One unknown, estimated female. That description was on Gill Hicks’s wrist band.
It was the Adelaide expatriate’s only identification on arriving at hospital; a brief summary of what the London terrorist bombings in July 2005 had done to her.
“I can smile about being described as one unknown, estimated female now,” she said.
“But at the time, it gave me a very, very good indication of just how bad my body was.”
Ms Hicks was close to death because of the worst of human behaviour, but she survived because of the best.
“It’s the thing that I will never tire of talking of from that day,” she said. “People that risked their lives; the paramedics, the police who went into a situation in that carriage, in that tunnel not knowing if there’d be a secondary device, not knowing if the tunnel would collapse.
“They all did that to save this ‘one unknown, estimated female’ and to save as many lives as they could.”
To move forward with the life so many people struggled to save, Gill Hicks needed new limbs.
The bomb so badly injured both her legs that doctors amputated below the knees.
Once she was well enough, prosthetic legs were fitted in London.
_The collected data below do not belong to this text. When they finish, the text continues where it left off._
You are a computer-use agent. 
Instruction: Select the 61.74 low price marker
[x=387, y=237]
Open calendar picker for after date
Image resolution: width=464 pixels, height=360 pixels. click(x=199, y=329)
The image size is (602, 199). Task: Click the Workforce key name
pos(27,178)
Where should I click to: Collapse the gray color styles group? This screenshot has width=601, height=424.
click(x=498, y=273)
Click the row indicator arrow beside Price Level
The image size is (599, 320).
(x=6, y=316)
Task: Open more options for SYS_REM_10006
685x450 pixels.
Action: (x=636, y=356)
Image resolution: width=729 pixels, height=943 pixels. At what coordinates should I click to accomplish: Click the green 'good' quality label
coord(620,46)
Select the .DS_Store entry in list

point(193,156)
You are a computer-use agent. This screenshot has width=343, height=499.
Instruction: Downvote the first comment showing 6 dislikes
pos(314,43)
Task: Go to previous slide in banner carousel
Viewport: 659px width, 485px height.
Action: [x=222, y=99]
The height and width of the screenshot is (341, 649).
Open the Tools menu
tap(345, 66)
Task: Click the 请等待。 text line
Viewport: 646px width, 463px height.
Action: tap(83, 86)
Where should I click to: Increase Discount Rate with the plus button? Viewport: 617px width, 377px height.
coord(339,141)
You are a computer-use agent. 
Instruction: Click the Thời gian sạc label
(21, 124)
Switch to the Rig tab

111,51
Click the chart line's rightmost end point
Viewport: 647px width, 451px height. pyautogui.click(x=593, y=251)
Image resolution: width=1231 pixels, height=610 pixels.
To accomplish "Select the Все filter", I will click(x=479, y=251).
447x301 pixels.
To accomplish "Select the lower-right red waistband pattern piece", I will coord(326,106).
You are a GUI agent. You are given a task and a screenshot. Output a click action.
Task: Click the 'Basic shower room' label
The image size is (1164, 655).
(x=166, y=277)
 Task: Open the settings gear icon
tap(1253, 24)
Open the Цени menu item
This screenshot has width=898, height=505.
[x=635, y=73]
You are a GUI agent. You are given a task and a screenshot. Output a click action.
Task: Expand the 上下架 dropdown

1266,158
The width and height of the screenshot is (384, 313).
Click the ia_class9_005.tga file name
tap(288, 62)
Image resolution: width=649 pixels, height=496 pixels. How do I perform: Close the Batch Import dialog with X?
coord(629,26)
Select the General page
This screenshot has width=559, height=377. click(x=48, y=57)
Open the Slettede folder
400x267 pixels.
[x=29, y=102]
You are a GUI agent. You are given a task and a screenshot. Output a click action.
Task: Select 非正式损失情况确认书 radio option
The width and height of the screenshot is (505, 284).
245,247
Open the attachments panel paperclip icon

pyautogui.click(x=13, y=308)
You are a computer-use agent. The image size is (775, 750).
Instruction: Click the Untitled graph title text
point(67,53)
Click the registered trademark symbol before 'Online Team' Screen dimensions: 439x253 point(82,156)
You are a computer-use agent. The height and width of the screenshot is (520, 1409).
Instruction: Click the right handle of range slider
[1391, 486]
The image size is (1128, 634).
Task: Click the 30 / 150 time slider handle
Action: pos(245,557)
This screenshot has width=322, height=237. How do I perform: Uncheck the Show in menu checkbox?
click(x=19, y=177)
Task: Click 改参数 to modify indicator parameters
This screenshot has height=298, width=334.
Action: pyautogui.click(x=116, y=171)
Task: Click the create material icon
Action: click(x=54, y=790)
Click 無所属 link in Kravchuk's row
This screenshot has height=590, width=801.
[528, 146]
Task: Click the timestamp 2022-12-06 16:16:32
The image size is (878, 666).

Now a new set has been made in Adelaide and the ABC 730SA program was there as the legs got some adjustments, but not the one adjustment Ms Hicks would like most.
“I tried to make sure I got a bit more height but they saw through that,” she smiled.
“I tried to stretch as much as I could but I didn’t fool them but I did manage to bag a bit more height, so in my totally human life I was 5’1″ and I was then 5’6” (in London) but then Australia brought me back down again because they said I was too tall.
“So now I am back to a normal level, but not 5’1″, which is good.”
Body mechanics up for any challenge
The legs were made at the Orthotics and Prosthetics Service at the Repatriation General Hospital.
The unit is run by Sally Cavenett. If you’ve lost it Ms Cavenett, the self-described body mechanic, can probably make it.
“To be able to take someone from, it’s not always a place of despair but at the very start of their process, to enable somebody to just stand again is wonderful,” she said..
“Normally everyone has a goal. It might be to see one of their children get married or to walk back into work, that’s a big one, or I want to be able to grasp my own cup. You know, very simple things that we as prosthetic technicians can enable the attachment of the physiological to the mechanical and to actually have a useful device. It makes you feel very useful,” she said.
A team of seven technicians works with Sally Cavenett, including Brenton Hoffmann who joined the area as a 16-year-old.
“That was in 1978, it was very different then. Most limbs were made of wood, there was a lot of woodwork then different material. Leather work was important too,” he recalled.
For Vietnam War veteran Graham Harris, the first legs he received from the Adelaide service were made of wood.
Back in 1971, prosthetics were crafted in the tradition of one-size-fits-all.
Mr Harris has lost count of how many legs he has used in more than 40 years but his current set is made of titanium, with powered joints and on-board computers.
“You’ve got to plug them in every night to recharge them because it’s got a little lithium battery in the computer, he explained.
“The computer’s got all the information for the leg, so they are brilliant, Rolls Royces. Just [for] walking, it’s made a big difference.”
The prosthetics service gives a second chance to people who have lost so much.
Gill Hicks says there is a certain loneliness to being an amputee that others cannot quite appreciate.
But she is appreciative of the work of the service and will host a Remembrance Day breakfast in November to raise money for the organisation and its valuable work.
“For my life it means everything … not to do amazing, challenging things but just to have a normal life,” she said.
“I hate to use the word normal, but to do a normal thing like pick clothes up from the floor and put them in a washing machine is pretty amazing!”